Work to complete:
Every line in the data below from the one containing "Open the Flash" down to the one containing "Toggle the null", both included, must be retyped exactly; no other line is to appear.

Saved entries:
******

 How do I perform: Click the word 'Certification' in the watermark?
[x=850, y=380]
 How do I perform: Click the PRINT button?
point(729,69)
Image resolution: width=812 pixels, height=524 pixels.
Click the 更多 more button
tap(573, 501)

******

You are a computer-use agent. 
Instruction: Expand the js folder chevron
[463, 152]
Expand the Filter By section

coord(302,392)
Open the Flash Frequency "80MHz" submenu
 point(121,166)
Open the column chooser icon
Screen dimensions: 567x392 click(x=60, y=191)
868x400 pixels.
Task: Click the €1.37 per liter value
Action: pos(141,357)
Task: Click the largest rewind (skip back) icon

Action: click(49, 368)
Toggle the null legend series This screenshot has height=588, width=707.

******

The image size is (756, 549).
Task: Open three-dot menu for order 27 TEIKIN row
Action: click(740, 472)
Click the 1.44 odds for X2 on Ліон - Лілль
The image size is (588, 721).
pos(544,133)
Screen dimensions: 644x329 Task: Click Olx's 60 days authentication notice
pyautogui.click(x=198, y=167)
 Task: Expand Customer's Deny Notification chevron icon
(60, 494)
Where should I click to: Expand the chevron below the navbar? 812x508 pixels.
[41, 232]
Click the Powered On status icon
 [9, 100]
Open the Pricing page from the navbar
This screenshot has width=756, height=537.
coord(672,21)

******

The answer:
Open the Flash Frequency "80MHz" submenu
 point(121,166)
Open the column chooser icon
Screen dimensions: 567x392 click(x=60, y=191)
868x400 pixels.
Task: Click the €1.37 per liter value
Action: pos(141,357)
Task: Click the largest rewind (skip back) icon

Action: click(49, 368)
Toggle the null legend series This screenshot has height=588, width=707.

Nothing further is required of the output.